Calling another script

We saw earlier that scripts can do anything that can be done interactively. It is no surprise therefore, to see that one script can call another. That is what this script does:

$ more caller
echo calling another
another
echo back from another
$

The script it calls is named another; Here it is:

$ more another
echo another here
$

When we run caller we see this:

$ caller
calling another
another here
back from another
$

This is all as we would expect it to be if we are familiar with the idea of procedures or functions in programming.

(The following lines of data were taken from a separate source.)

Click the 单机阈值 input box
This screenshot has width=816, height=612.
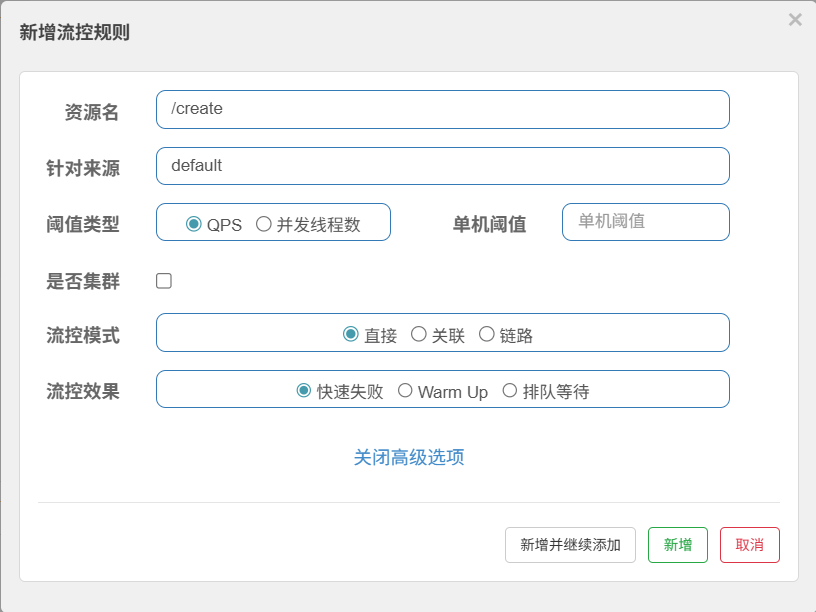coord(645,222)
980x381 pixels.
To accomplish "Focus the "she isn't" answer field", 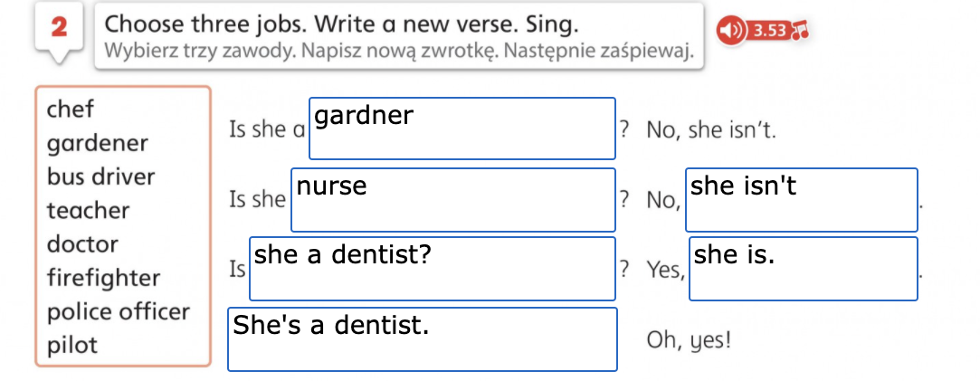I will click(801, 199).
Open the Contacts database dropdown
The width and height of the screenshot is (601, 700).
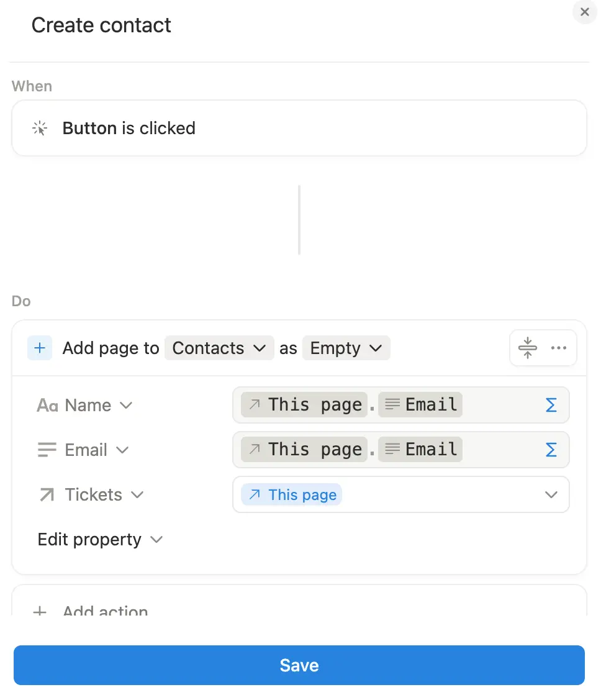pyautogui.click(x=219, y=348)
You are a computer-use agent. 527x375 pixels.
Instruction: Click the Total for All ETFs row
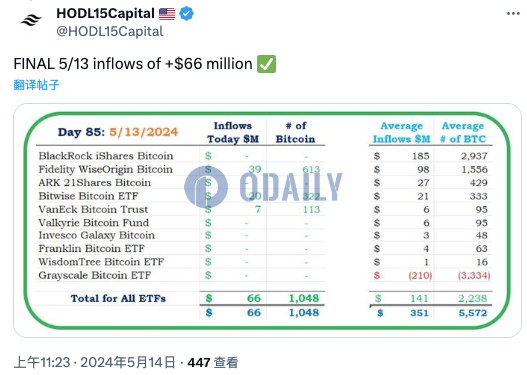(x=180, y=298)
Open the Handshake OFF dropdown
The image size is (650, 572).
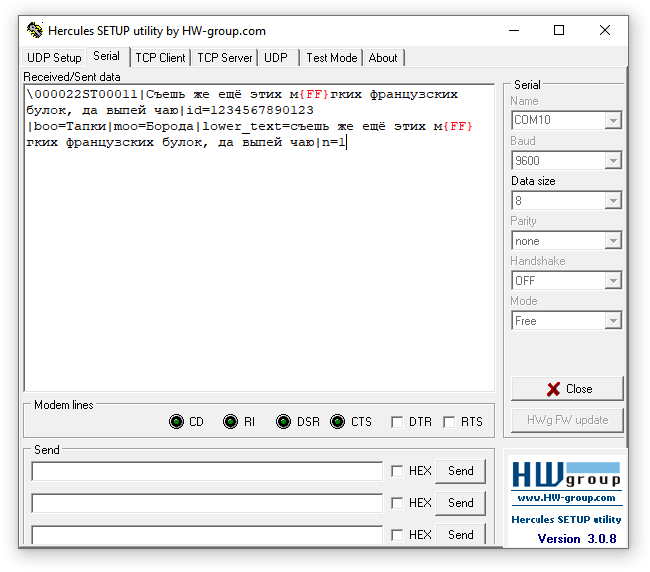pos(613,281)
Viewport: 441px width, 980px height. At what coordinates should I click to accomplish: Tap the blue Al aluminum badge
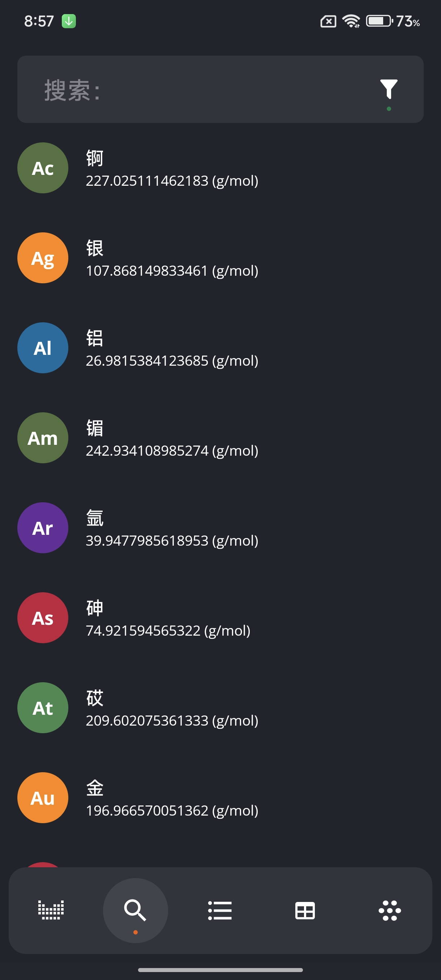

Local variables and parameters

If we added some parameters and variables to our scripts they might look like this:

$ more caller
var=123
echo 'caller:  $#:'$#'  $1:'$1'  $var:'$var
another par1 par2
echo 'caller:  $#:'$#'  $1:'$1'  $var:'$var
$

and this:

$ more another
echo 'another: $#:'$#'  $1:'$1'  $var:'$var
var=456
echo 'another: $#:'$#'  $1:'$1'  $var:'$var

When we run them we get this output:

$ caller para pare park part
caller:  $#:4  $1:para  $var:123
another: $#:2  $1:par1  $var:
another: $#:2  $1:par1  $var:456
caller:  $#:4  $1:para  $var:123
$

Experienced programmers will appreciate that what we have here are local variables and parameters.

Both caller and another have their own private copies of the variables and parameters. There is, therefore, no chance of any mix-up between the two scripts. Clearly, caller has four arguments and another has two. Similarly, the variable var that another sets to 456 is a completely different variable to the one that caller sets to 123. Notice that var doesn't have any value at all when another first echos it.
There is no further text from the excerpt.